— 読解文 —

現代のビジネスにおいて、データは重要な財産であり、その価値を最大限に引き出すことが企業の競争力を高めます。
データインテグレーション(データ統合)は、企業が異なるソースからのデータを一元化し、より迅速かつ正確な意思決定をサポートするために不可欠です。統合されたデータは、ビジネスのインサイトを明らかにし、顧客理解を深めることで、パーソナライズされたサービス提供や新しいビジネスチャンスの発見に寄与します。その結果、競争力を保ち、市場の変化に適応する企業の柔軟性を向上させます。
この記事ではデータインテグレーション(データ統合)の定義や実践手順、さらに使用されるツールやデータ統合の実践事例を紹介します。
データインテグレーション(データ統合)とは?

データインテグレーション(データ統合)は、多様な情報源からデータを収集し、統合し、最終的に有益な情報へとデータを変換する工程です。
現代のビジネス環境では、社内外の異なるデータソースからの情報収集とデータ活用のためのその変換が不可欠です。

— 提供資料 —
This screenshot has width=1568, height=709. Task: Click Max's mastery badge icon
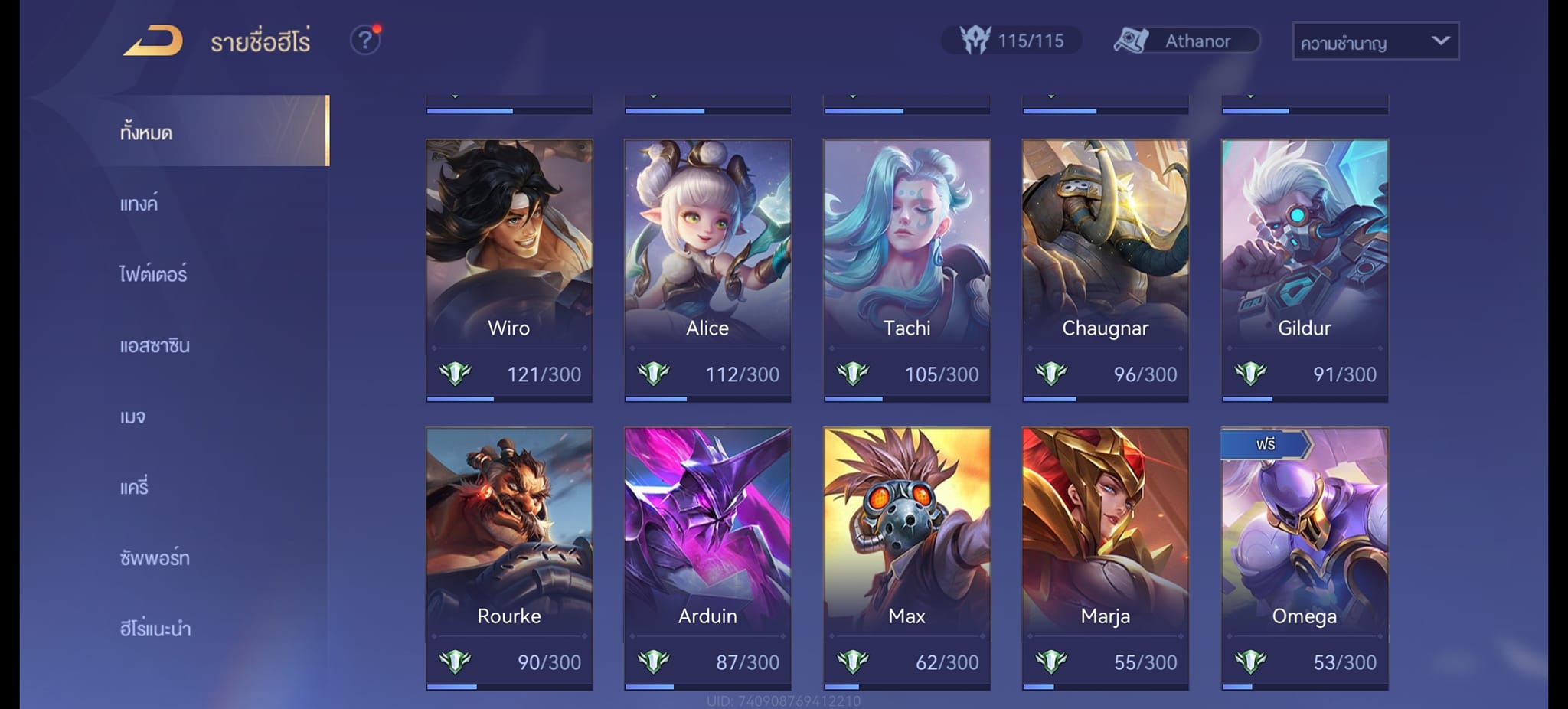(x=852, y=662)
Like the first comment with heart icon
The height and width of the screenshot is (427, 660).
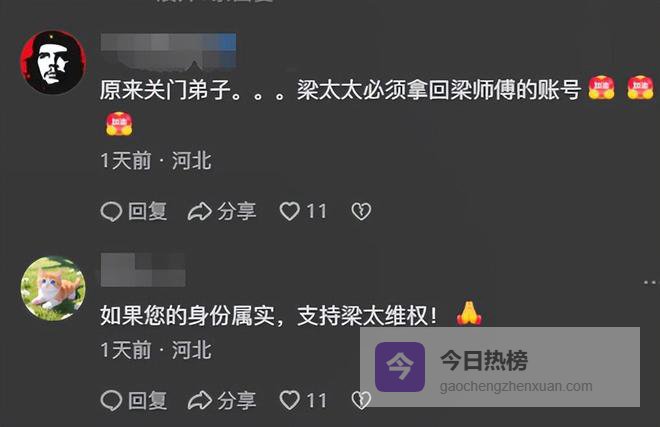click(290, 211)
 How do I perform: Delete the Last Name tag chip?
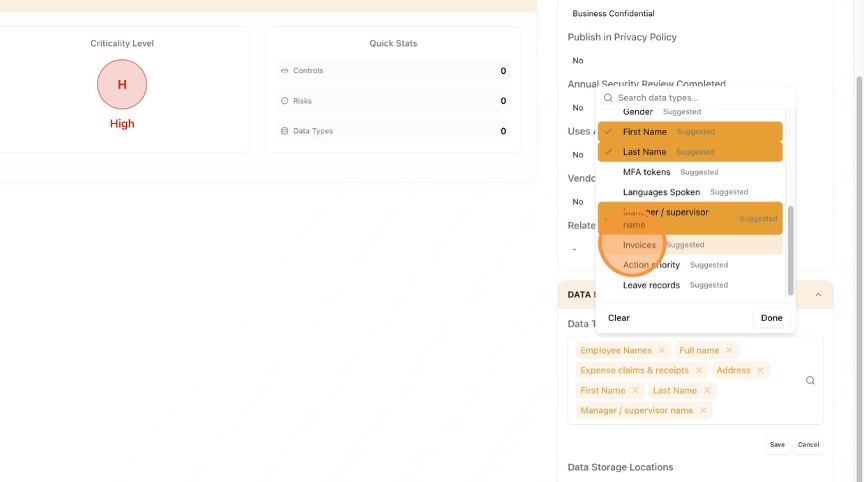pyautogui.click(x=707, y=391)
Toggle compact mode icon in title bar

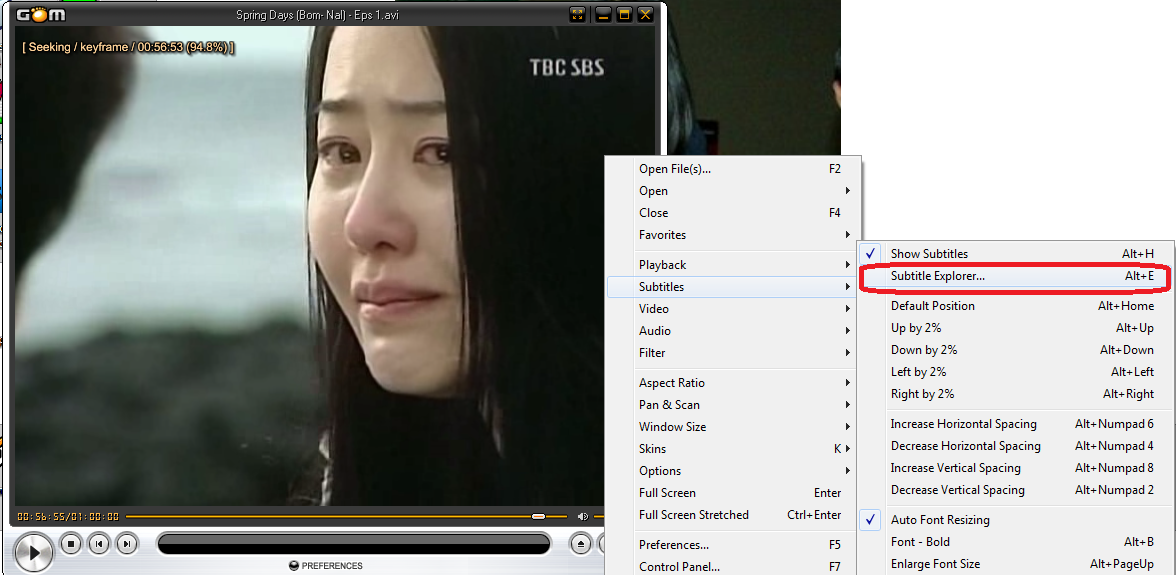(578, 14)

— 小問 —
読解文のうち、「現代のビジネスにおいて、デー」から「企業の柔軟性を向上させます。」までの部分を、一字も変えずにそのまま出力してください。 上記の資料は、ここでは一切関係しません。

— 解答 —
現代のビジネスにおいて、データは重要な財産であり、その価値を最大限に引き出すことが企業の競争力を高めます。
データインテグレーション(データ統合)は、企業が異なるソースからのデータを一元化し、より迅速かつ正確な意思決定をサポートするために不可欠です。統合されたデータは、ビジネスのインサイトを明らかにし、顧客理解を深めることで、パーソナライズされたサービス提供や新しいビジネスチャンスの発見に寄与します。その結果、競争力を保ち、市場の変化に適応する企業の柔軟性を向上させます。